Flooded lakes, and rivers flowing at 50X their normal levels, make for difficult fishing.

However, can't let a little water spoil your fun.

There is one spot, in the upper San Marcos River, that is fishable . . . . and the fish are willing.

Let's go fishing


----------



## Permit Rat (May 13, 2014)

Wow....was that 2 or 3 potential world records? Those are some BIG bass!!!! The sunfish ain't too shabby, neither!
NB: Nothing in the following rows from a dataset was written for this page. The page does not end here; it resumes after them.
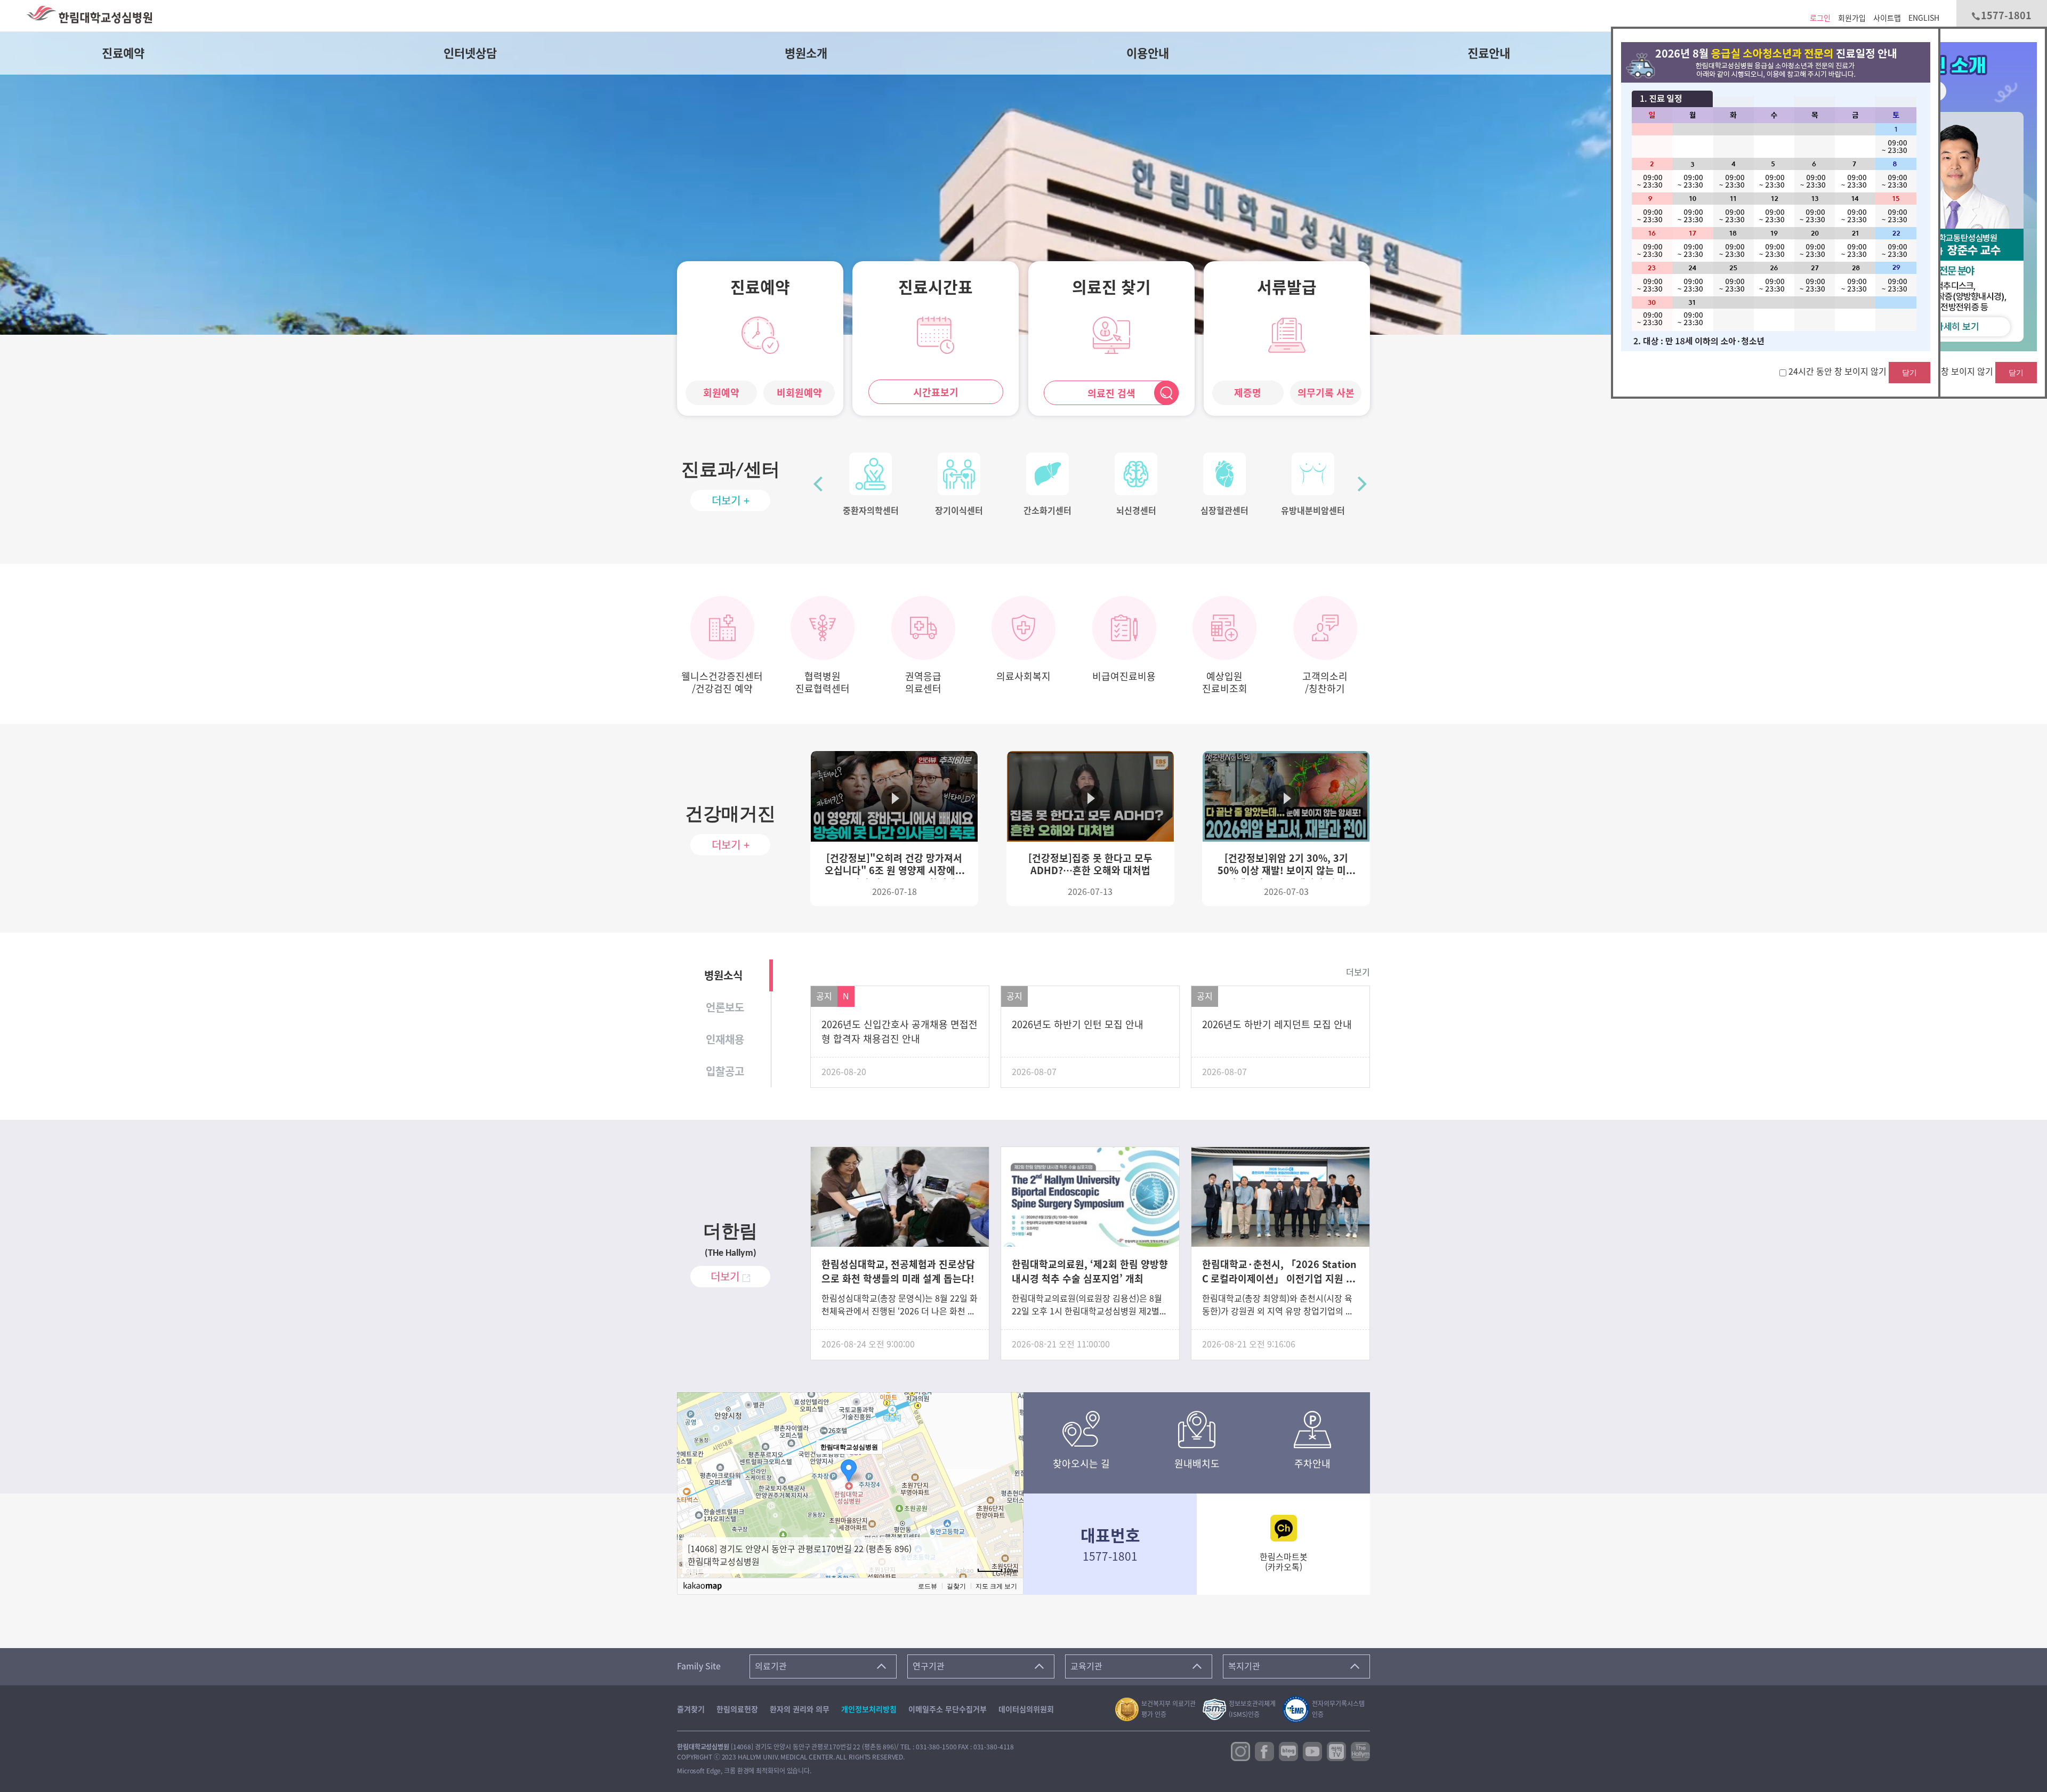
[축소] (1010, 1481)
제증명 (1247, 393)
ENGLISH (1923, 18)
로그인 (1820, 18)
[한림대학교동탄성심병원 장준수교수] (1958, 224)
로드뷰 (927, 1586)
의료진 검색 (1111, 393)
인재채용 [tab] (725, 1039)
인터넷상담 (470, 53)
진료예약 (123, 53)
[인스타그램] (1240, 1750)
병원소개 (806, 53)
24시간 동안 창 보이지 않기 (1945, 371)
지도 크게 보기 (996, 1586)
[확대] (1010, 1464)
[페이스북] (1264, 1750)
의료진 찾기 (1111, 287)
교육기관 (1086, 1666)
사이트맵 (1887, 18)
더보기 (1358, 972)
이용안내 (1147, 53)
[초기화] (1010, 1498)
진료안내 (1489, 53)
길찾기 (956, 1586)
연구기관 (929, 1666)
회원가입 (1852, 18)
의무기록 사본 (1326, 393)
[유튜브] (1312, 1750)
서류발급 (1287, 287)
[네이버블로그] (1288, 1750)
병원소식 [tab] (723, 975)
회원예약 (721, 393)
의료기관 (771, 1666)
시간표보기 (935, 392)
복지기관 (1244, 1666)
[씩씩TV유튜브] (1336, 1750)
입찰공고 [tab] (725, 1071)
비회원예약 (799, 393)
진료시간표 (935, 287)
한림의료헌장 (737, 1709)
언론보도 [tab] (725, 1007)
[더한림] (1360, 1750)
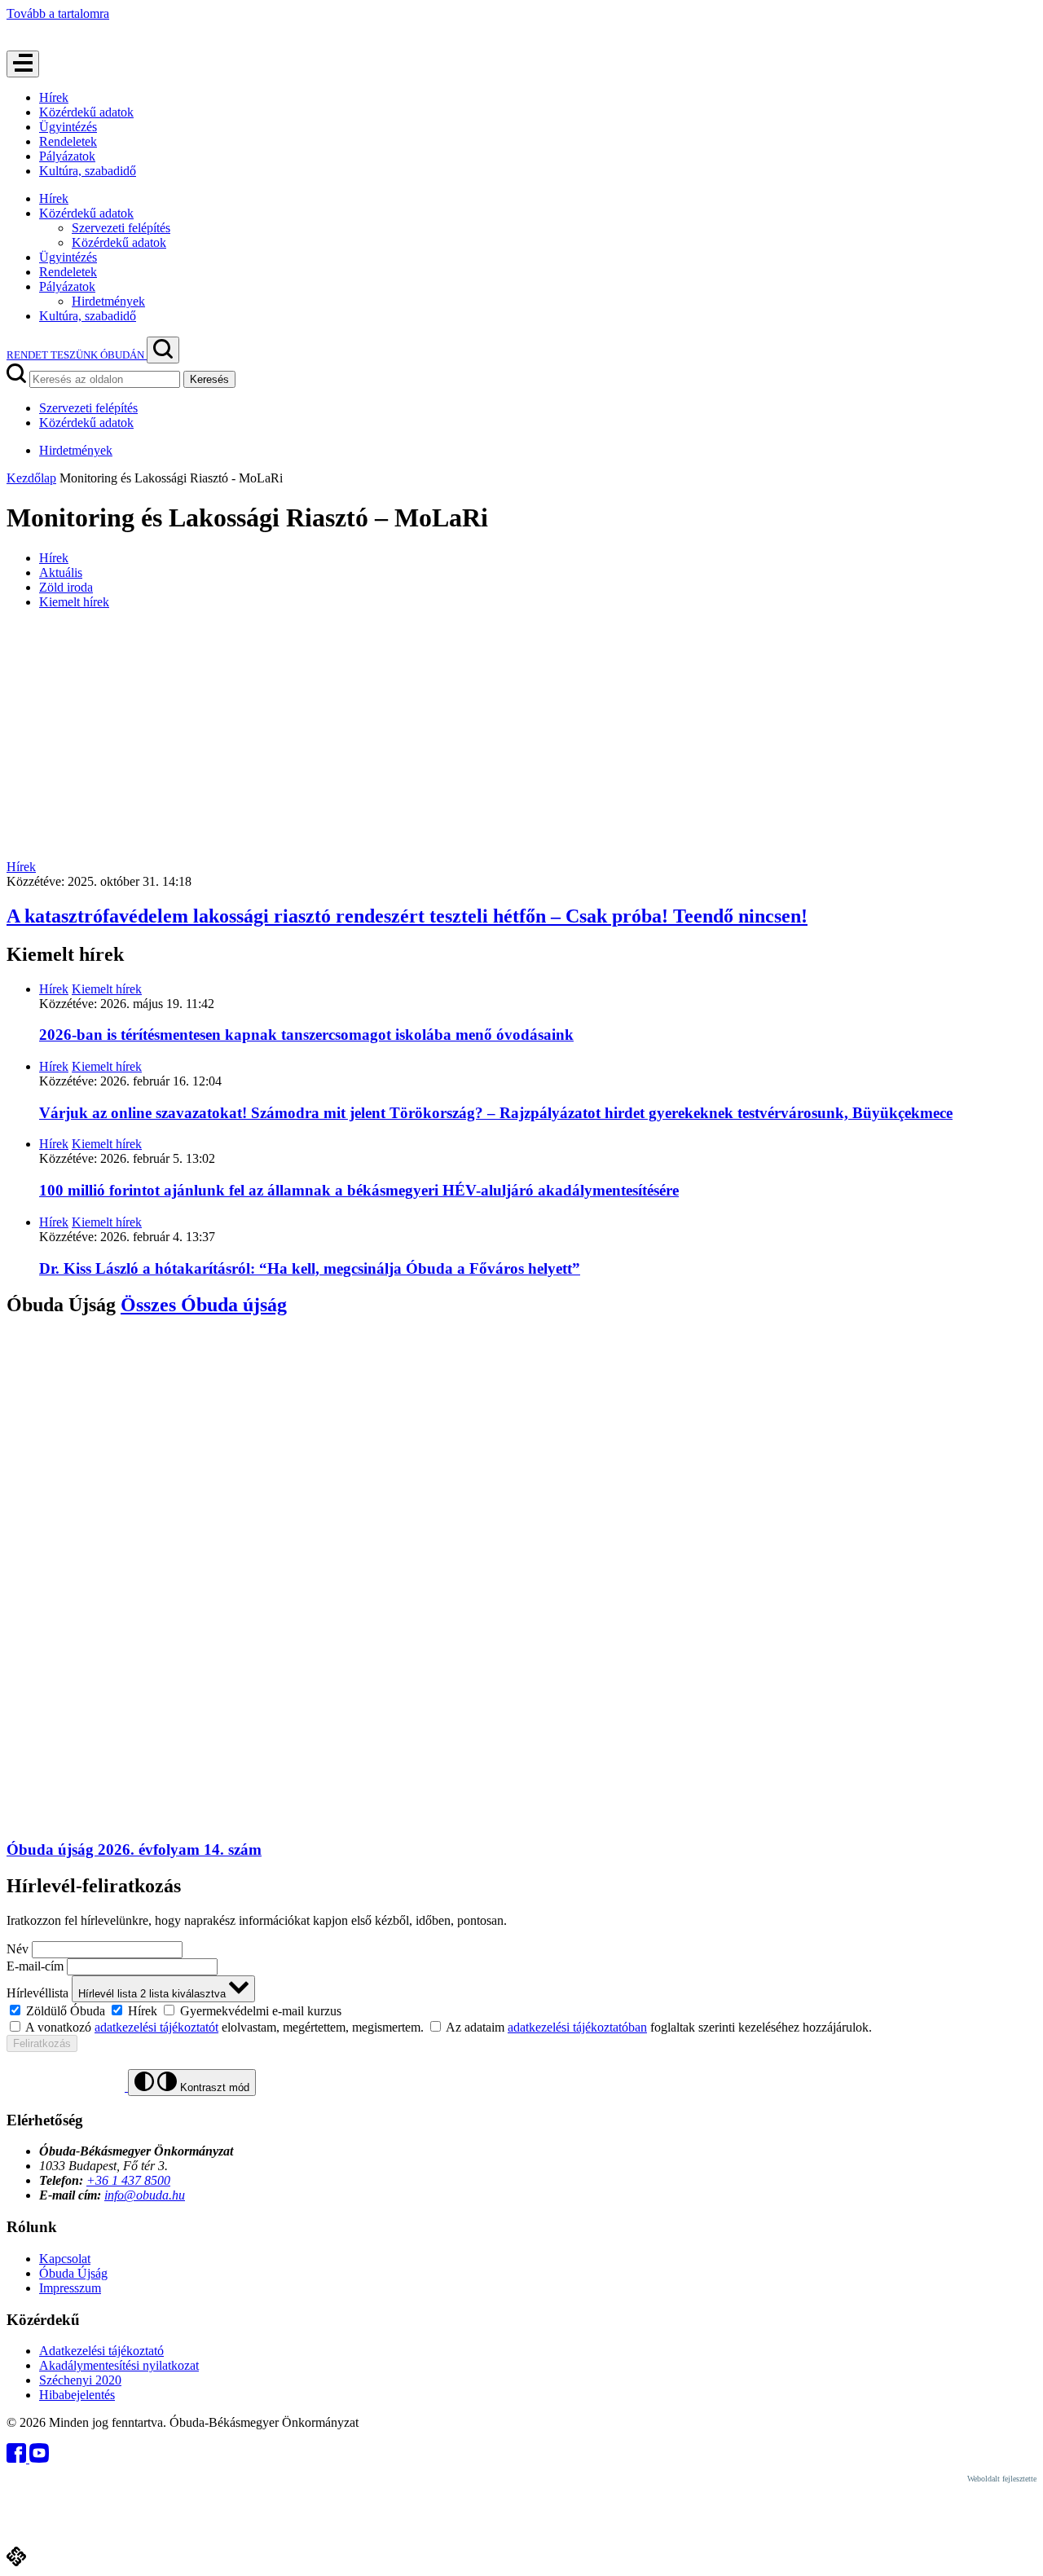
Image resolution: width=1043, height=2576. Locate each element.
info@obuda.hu (144, 2195)
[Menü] (23, 64)
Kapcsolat (64, 2259)
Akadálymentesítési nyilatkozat (119, 2365)
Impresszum (70, 2288)
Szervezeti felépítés (121, 228)
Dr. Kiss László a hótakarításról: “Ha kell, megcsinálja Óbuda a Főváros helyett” (309, 1268)
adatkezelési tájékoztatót (156, 2027)
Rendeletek (68, 141)
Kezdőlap (31, 478)
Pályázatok (67, 156)
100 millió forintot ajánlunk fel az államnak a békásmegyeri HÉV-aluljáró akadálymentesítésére (359, 1190)
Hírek (53, 97)
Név (18, 1949)
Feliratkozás (42, 2043)
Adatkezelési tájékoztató (101, 2351)
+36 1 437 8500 (128, 2180)
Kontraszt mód (213, 2087)
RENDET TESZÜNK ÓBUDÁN (77, 355)
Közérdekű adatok (86, 112)
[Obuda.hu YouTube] (39, 2458)
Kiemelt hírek (74, 602)
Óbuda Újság (73, 2273)
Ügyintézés (68, 127)
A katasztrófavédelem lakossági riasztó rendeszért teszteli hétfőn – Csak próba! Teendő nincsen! (407, 916)
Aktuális (60, 572)
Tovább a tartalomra (58, 13)
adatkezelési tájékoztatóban (577, 2027)
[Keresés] (163, 350)
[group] (521, 2010)
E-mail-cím (35, 1966)
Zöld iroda (66, 587)
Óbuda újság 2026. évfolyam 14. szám (134, 1849)
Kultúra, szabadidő (87, 171)
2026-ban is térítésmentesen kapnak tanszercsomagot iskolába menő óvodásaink (306, 1034)
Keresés (209, 379)
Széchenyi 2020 (80, 2380)
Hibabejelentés (77, 2395)
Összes (204, 1304)
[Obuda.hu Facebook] (18, 2458)
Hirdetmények (108, 301)
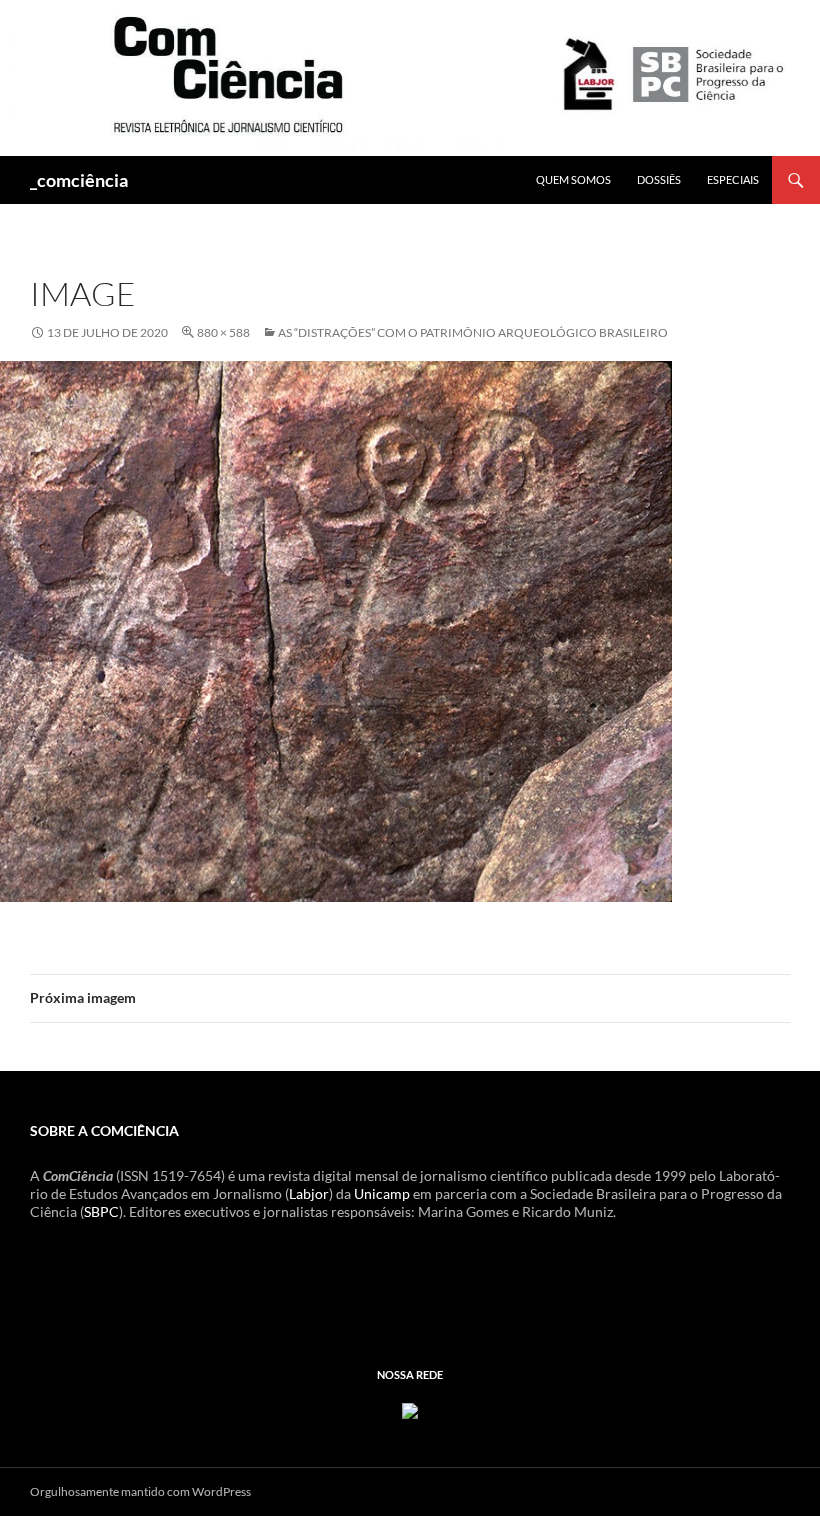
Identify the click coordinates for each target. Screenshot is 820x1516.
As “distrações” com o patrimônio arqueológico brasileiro (473, 332)
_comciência (79, 180)
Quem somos (573, 179)
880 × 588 (223, 332)
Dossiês (659, 179)
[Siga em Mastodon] (410, 1409)
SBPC (101, 1211)
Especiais (733, 179)
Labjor (309, 1193)
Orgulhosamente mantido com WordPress (140, 1491)
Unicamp (382, 1193)
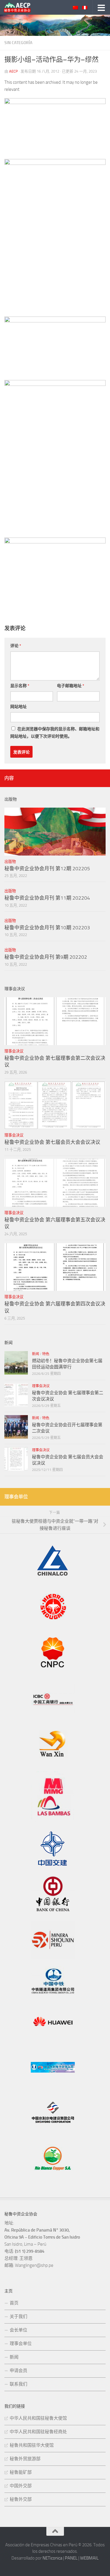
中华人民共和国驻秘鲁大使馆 (38, 2418)
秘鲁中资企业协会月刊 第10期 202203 (47, 927)
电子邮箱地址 (70, 685)
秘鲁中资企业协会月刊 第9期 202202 (45, 957)
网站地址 (18, 706)
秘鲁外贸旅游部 (25, 2458)
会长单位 (18, 2330)
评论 (15, 645)
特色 (45, 1354)
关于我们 (18, 2316)
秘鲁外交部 (21, 2499)
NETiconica (52, 2558)
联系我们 (18, 2384)
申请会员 (18, 2370)
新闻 (35, 1354)
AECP (13, 71)
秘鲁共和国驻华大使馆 (32, 2445)
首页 (14, 2303)
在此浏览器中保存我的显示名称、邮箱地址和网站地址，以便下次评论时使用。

LOL!!


----------



## sergeant69 (Sep 24, 2015)

my son lives in martindale on the river just south of san marcos and he is so tired of being flooded out he moved 5 miles to higher ground after being flooded out 6(?) times over the past 5 years. the good part is that being a contractor he gets to rebuild the houses there over and over. last time the owners finally raised the old homes on stilts and now he will rebuild them, again. he doesn't flyfish but he does lure/bait fish using rods i have built him and he echoes ur opinion. the fishing is great there.


----------



## flyfishingmike (Nov 26, 2010)

sergeant69 said:


> my son lives in martindale on the river just south of san marcos and he is so tired of being flooded out he moved 5 miles to higher ground after being flooded out 6(?) times over the past 5 years. the good part is that being a contractor he gets to rebuild the houses there over and over. last time the owners finally raised the old homes on stilts and now he will rebuild them, again. he doesn't flyfish but he does lure/bait fish using rods i have built him and he echoes ur opinion. the fishing is great there.


I see you live near the Nueces River. Was just there a month ago, before it flooded. Beautiful part of the world.


----------



## sergeant69 (Sep 24, 2015)

i do. my the west side of my property is literally the nueces river.


----------